Schriftliche Aufgabe: Finde in den Datensätzen jede Zeile, die das Wort „identification“ enthält, und gib diese Zeilen unverändert wieder.

......

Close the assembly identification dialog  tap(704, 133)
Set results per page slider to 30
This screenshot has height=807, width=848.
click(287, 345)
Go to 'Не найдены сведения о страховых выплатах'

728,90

......

Antwort unten:
Close the assembly identification dialog  tap(704, 133)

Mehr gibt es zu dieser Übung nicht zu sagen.